> _Assignment_
In the entries below, find the lines that contain the word "Given" and copy them.

> _Records from a data collection_
[Start of Attachment]

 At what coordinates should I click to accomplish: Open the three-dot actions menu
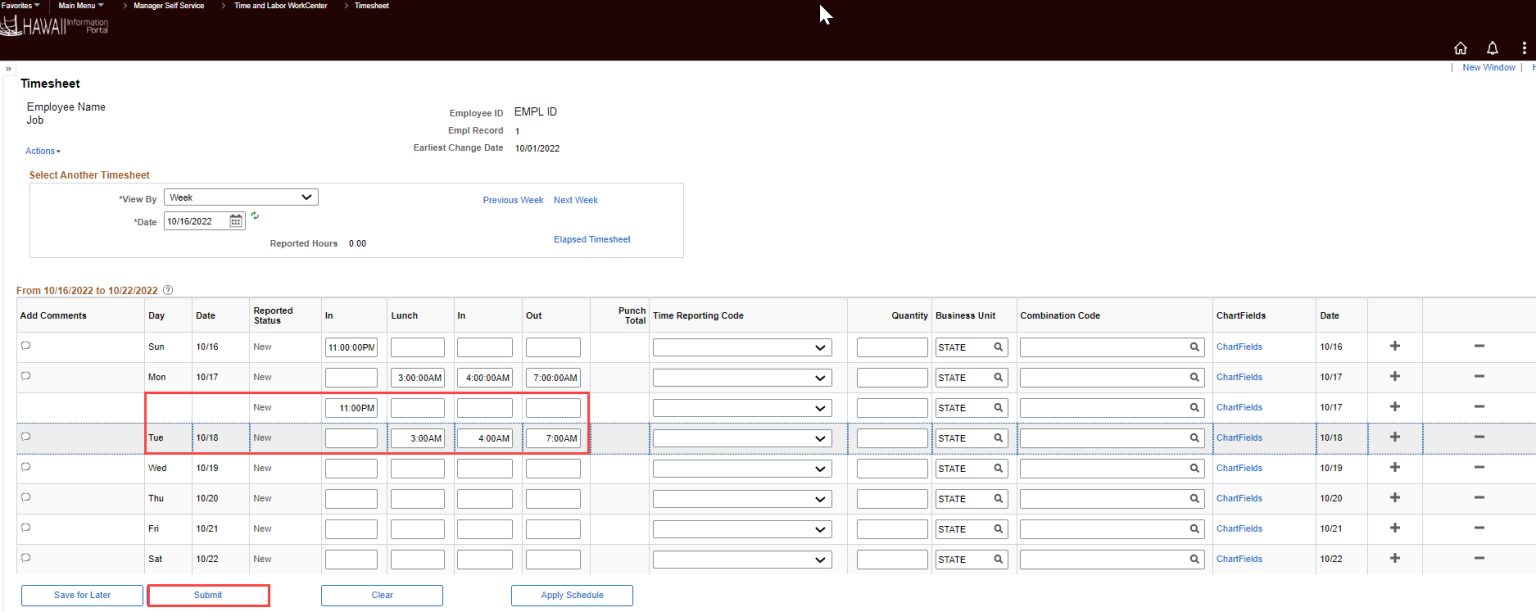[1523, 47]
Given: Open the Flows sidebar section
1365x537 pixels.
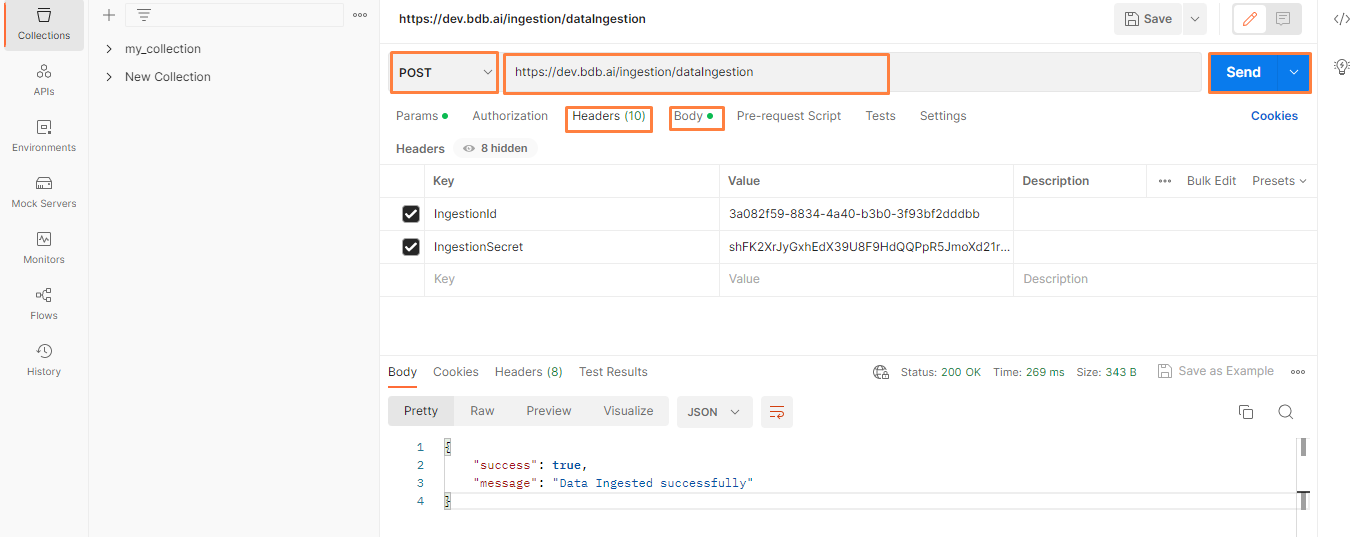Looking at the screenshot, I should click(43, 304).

[End of Attachment]
[Start of Attachment]

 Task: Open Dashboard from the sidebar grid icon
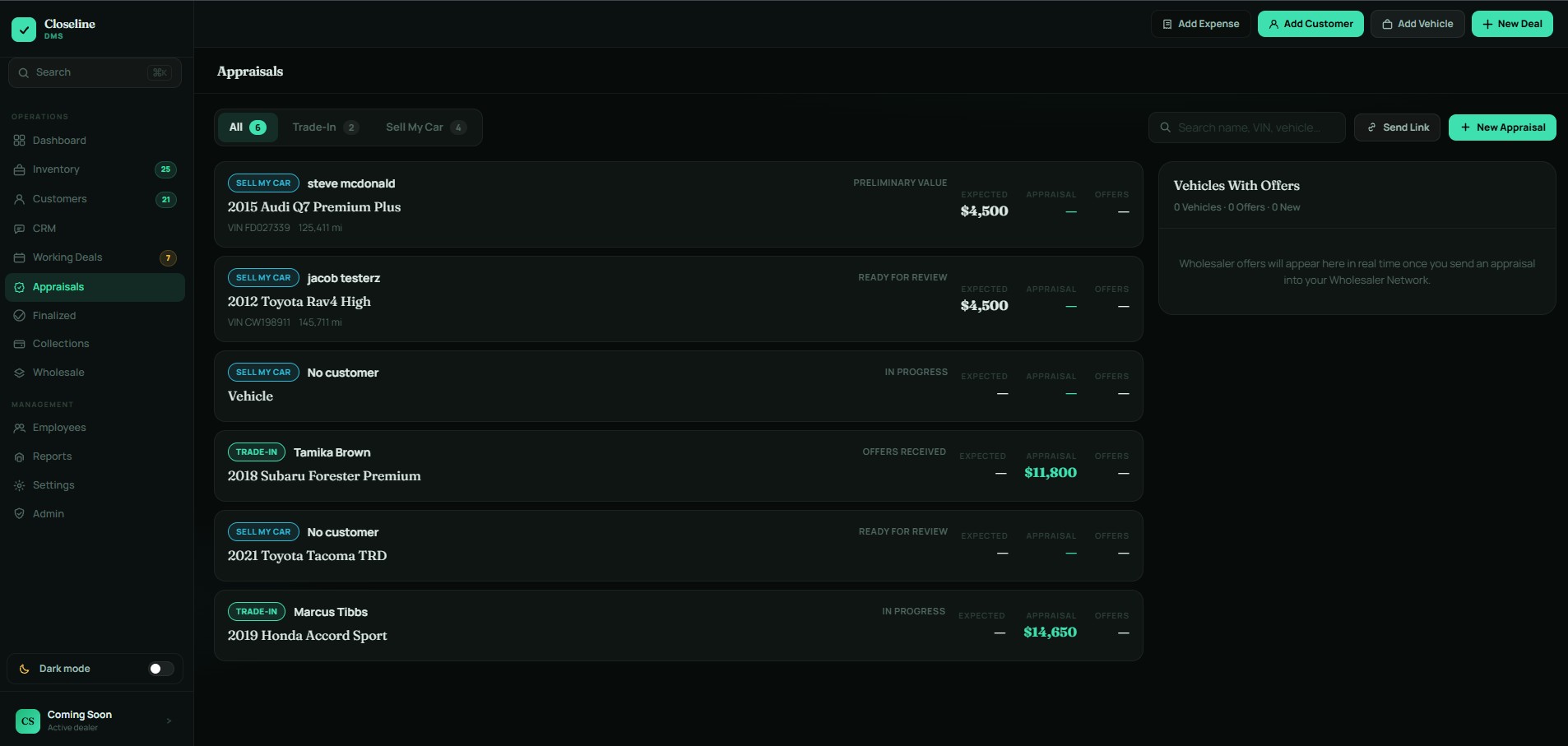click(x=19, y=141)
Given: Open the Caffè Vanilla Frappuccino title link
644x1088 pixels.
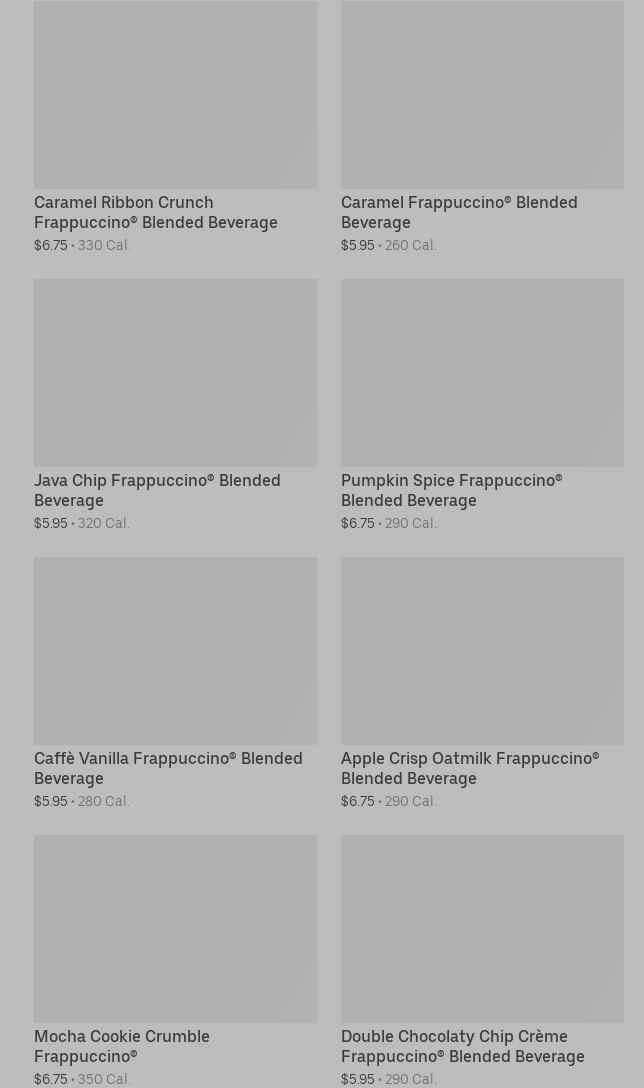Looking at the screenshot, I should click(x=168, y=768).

[End of Attachment]

> _Task result_
Given: Open the Flows sidebar section
Given: Open the Caffè Vanilla Frappuccino title link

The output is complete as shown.